The Château de Morlanne has been listed since 1975 as a monument historique by the French Ministry of Culture and is open to visitors.

==History==
The castle, standing on a motte at the southern end of the village, was built about 1370 by the architect Sicard de Lordat for Arnaud-Guilhem, the brother of Gaston Fébus (Gaston III of Foix-Béarn), in order to supervise English Gascony. There had been an earlier building on the same site of which there is no description. In the second half of the 15th century, Odet d' Aydie (1425–1498), right-hand man of Charles VII and later of Louis XI, become lord of Morlanne and transformed the austere castle with more chimneys and windows. Further alterations between the 16th century and the 19th century transformed the building over time into pleasurable residence.

In 1866, the castle became the property of Albert de Domec, a member of one of the oldest families in Morlanne which had owned the lay abbey for centuries. Various families owned the castle until the second World War when it became an uninhabited ruin.

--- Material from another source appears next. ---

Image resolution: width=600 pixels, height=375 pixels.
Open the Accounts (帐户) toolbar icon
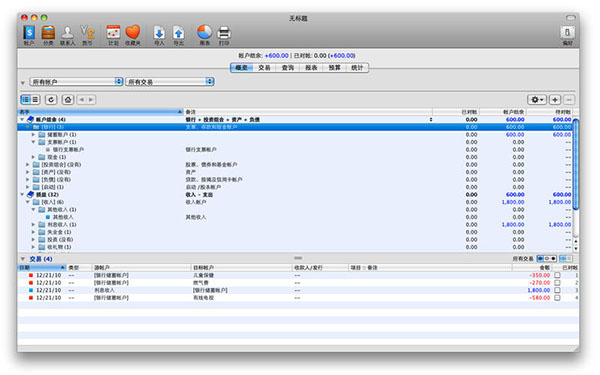[x=29, y=33]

In 1969, the historian Raymond Ritter (1894–1974) acquired the castle and decided to restore the building as a medieval fortress. Works included restoring the defences of the surrounding wall towards the west starting from the keep, filling in windows added in the 18th and 19th centuries in the part of the enclosing wall next to the keep, rebuilding of the upper half of the keep and some of the buildings that had disappeared from the south-west of the courtyard. In 1975, M. and Mme. Ritter left the castle as well as its collection of works of art and furniture to the département of Pyrénées-Atlantiques.

==Description==
The castle is a heptagonal building with unequal angles and sides. The enceinte is constructed of bricks with pebbles arranged in places in the shape of fern leaves. The corners are constructed of large dressed stones; some stones have been re-used and have evidence of sculpture. The brick built keep is constructed on a square plan and was formerly reached by a drawbridge. A second entry in the south-west is equipped with an identical doorway. It would seem that it was the main entrance. In the courtyard, the main building, again of bricks, has two square storeys. There is also a contemporary building equipped with a lean-to with curved tiles and plastered walls.

==Interior==
The most harmonious furniture collections are on the first floor. A bedroom from the time of the Consulate and Empire has two mahogany beds. The Louis XVI room is hung with silks decorated with gold buttons. The library, where a secretary carved the inscription "Le Roi - La Nation - La Loi" ("The King - The Nation - The Law"), evokes the period of the Constitutional Monarchy (1791). On the second floor are the Louis XVI bedroom and a gallery of modern paintings.

Among the paintings on display are a view of Venice by Canaletto, a painting of the face of an old man by Fragonard, The Reader by Colson, The Happy Family by Lépicié and Visit to the Wet Nurse by Boilly. Other artists represented include Pannini, Snyders and Roslin. An entire room is devoted to the works of the expressionist René Morère (1907–1942), a friend of the Ritters.